### [Required action]
Every line from the one containing "[Visit Alibaba.com on Facebook] (748, 2439)" to the end of the records below, written out word for word, is the whole answer.

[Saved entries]
= = = = =
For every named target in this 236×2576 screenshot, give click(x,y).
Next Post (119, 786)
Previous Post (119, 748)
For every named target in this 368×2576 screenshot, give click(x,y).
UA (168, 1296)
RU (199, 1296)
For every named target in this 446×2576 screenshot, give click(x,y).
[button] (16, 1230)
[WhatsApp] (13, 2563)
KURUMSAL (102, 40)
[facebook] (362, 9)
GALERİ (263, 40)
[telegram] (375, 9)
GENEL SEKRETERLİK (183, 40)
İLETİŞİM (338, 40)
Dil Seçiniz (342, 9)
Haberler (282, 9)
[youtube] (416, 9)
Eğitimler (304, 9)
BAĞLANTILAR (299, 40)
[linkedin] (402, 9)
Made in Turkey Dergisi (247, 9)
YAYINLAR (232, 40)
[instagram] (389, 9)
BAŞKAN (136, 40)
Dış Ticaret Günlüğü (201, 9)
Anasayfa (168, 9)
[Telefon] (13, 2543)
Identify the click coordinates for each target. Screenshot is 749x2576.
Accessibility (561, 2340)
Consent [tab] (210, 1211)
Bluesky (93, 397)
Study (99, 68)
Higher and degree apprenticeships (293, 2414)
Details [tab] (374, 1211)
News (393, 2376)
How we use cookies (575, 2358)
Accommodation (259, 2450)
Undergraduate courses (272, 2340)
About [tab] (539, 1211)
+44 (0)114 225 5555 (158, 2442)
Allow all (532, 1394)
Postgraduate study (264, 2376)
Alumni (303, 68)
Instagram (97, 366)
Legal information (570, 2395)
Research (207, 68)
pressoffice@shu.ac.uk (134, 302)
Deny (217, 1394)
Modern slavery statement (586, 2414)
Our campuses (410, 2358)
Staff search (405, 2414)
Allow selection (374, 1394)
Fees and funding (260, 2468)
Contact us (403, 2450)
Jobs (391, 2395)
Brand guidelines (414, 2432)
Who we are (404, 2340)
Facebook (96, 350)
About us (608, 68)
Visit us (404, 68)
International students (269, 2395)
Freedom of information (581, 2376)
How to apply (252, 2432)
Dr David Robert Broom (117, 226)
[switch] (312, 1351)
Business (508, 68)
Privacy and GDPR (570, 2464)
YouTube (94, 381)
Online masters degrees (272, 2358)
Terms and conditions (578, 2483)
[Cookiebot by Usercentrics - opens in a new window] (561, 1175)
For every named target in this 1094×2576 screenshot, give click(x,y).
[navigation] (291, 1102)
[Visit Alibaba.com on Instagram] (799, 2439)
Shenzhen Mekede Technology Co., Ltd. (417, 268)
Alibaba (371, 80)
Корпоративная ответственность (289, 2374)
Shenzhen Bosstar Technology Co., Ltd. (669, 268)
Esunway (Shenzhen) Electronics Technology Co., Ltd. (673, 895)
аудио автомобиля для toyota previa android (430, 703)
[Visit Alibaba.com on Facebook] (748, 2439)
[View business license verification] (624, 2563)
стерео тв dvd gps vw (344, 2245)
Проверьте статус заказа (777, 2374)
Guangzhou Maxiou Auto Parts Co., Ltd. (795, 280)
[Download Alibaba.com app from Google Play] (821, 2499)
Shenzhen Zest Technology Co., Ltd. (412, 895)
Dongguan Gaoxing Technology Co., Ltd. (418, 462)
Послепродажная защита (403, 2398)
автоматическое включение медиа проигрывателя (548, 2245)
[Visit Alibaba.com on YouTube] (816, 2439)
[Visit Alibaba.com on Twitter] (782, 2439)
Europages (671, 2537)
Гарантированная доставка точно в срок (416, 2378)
= = = = =
### [Written answer]
[Visit Alibaba.com on Facebook] (748, 2439)
[View business license verification] (624, 2563)
стерео тв dvd gps vw (344, 2245)
Проверьте статус заказа (777, 2374)
Guangzhou Maxiou Auto Parts Co., Ltd. (795, 280)
[Download Alibaba.com app from Google Play] (821, 2499)
Shenzhen Zest Technology Co., Ltd. (412, 895)
Dongguan Gaoxing Technology Co., Ltd. (418, 462)
Послепродажная защита (403, 2398)
автоматическое включение медиа проигрывателя (548, 2245)
[Visit Alibaba.com on YouTube] (816, 2439)
[Visit Alibaba.com on Twitter] (782, 2439)
Europages (671, 2537)
Гарантированная доставка точно в срок (416, 2378)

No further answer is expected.